### Extract
Little survives of the vernacular architecture of the medieval period due to the use of perishable materials for the great majority of buildings. Most domestic buildings were built on timber frames, usually with wattle and daub infill. Roofs were typically covered with thatch; wooden shingles were also employed, and from the 12th century tile and slate came into use in some areas.[6] Also around the 12th century, the cruck frame was introduced, increasing the size of timber-framed vernacular buildings.[6] Typically, larger houses of this period were based around a great hall open from floor to roof. One bay at each end was split into two storeys and used for service rooms and private rooms for the owner.[9] Even quite high up the social scale houses were small by modern standards, except for the very wealthy.[10]
Buildings surviving from this period included moated manor houses of which Ightham Mote is a notable late medieval example, and Wealden hall houses such as Alfriston Clergy House. Tintagel Old Post Office is a 14th-century manor house in a part of the country where stone was the typical building material for better houses. Little Moreton Hall, a large manor house begun in 1504-08 and later extended, is a famous showpiece of decorative half-timbering.[11] Near the dangerous Scottish border, the peel tower was a type of tower house or small castle; in Scotland they were even more common. The bastle house was a two-storey version, continuing what had been a common form of house for the better-off across the country in the late Anglo-Saxon and Norman periods.[12]
See main article: Tudor architecture, Prodigy house and Elizabethan architecture. The Tudor period constitutes a transitional phase, in which the organic continuity and technical innovation of the medieval era gave way to centuries in which architecture was dominated by a succession of attempts to revive earlier styles.
The Perpendicular Gothic style reached its culmination in the reign of Henry VII and the early years of Henry VIII, with the construction of King's College Chapel, Cambridge and Henry VII's Chapel at Westminster Abbey. However, the Reformation brought an effective halt to church-building in England which continued in most parts of the country until the 19th century.

### Given records
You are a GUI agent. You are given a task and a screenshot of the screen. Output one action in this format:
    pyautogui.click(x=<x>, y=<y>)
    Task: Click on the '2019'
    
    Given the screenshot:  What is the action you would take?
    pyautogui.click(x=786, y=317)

---

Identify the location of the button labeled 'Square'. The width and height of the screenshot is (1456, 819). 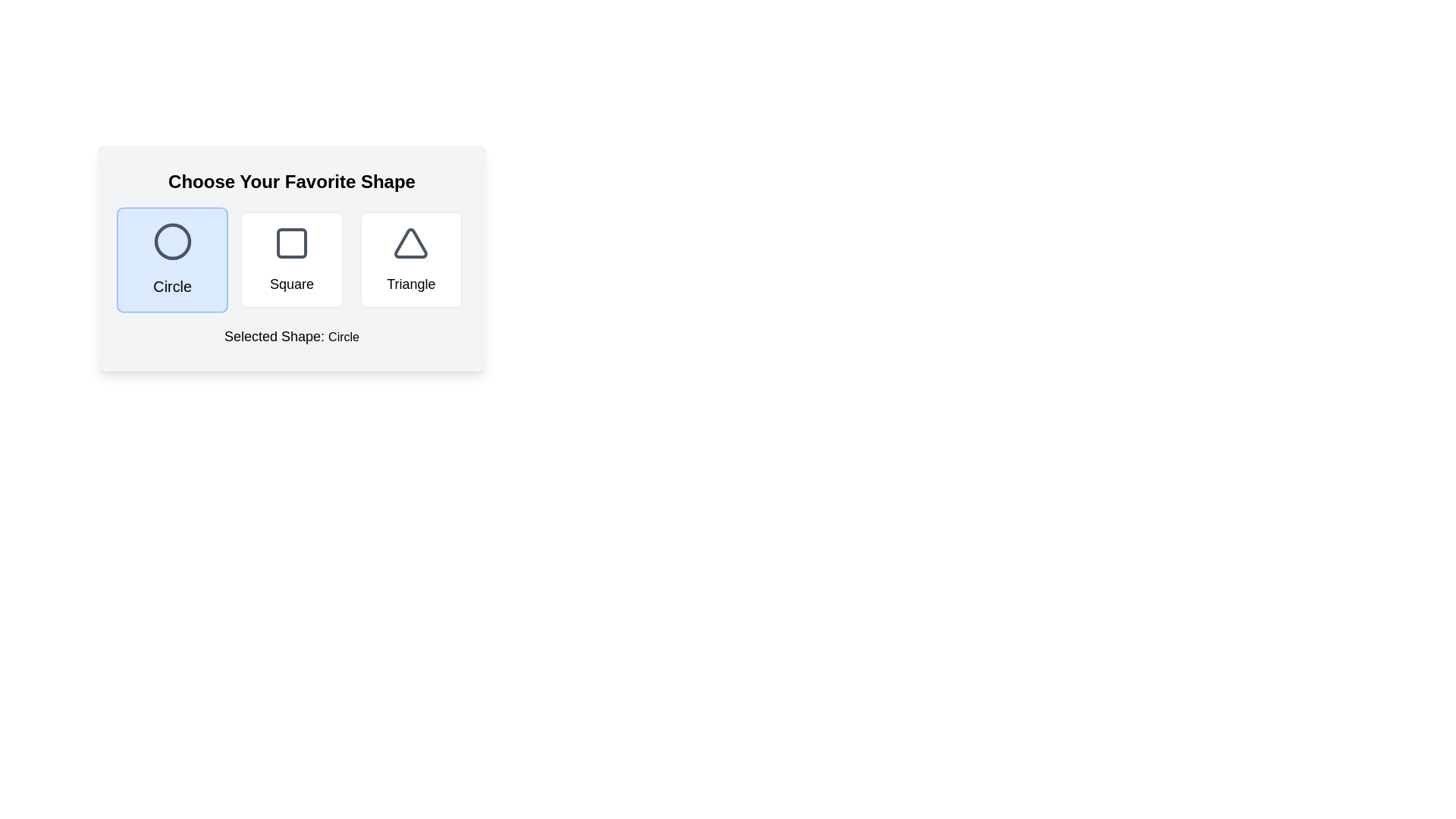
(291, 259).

### Stated problem
Return the part of the architecture history text that begins at the words "The Perpendicular Gothic" and stops after "the 19th century.", copied word for word.

### Exercise solution
The Perpendicular Gothic style reached its culmination in the reign of Henry VII and the early years of Henry VIII, with the construction of King's College Chapel, Cambridge and Henry VII's Chapel at Westminster Abbey. However, the Reformation brought an effective halt to church-building in England which continued in most parts of the country until the 19th century.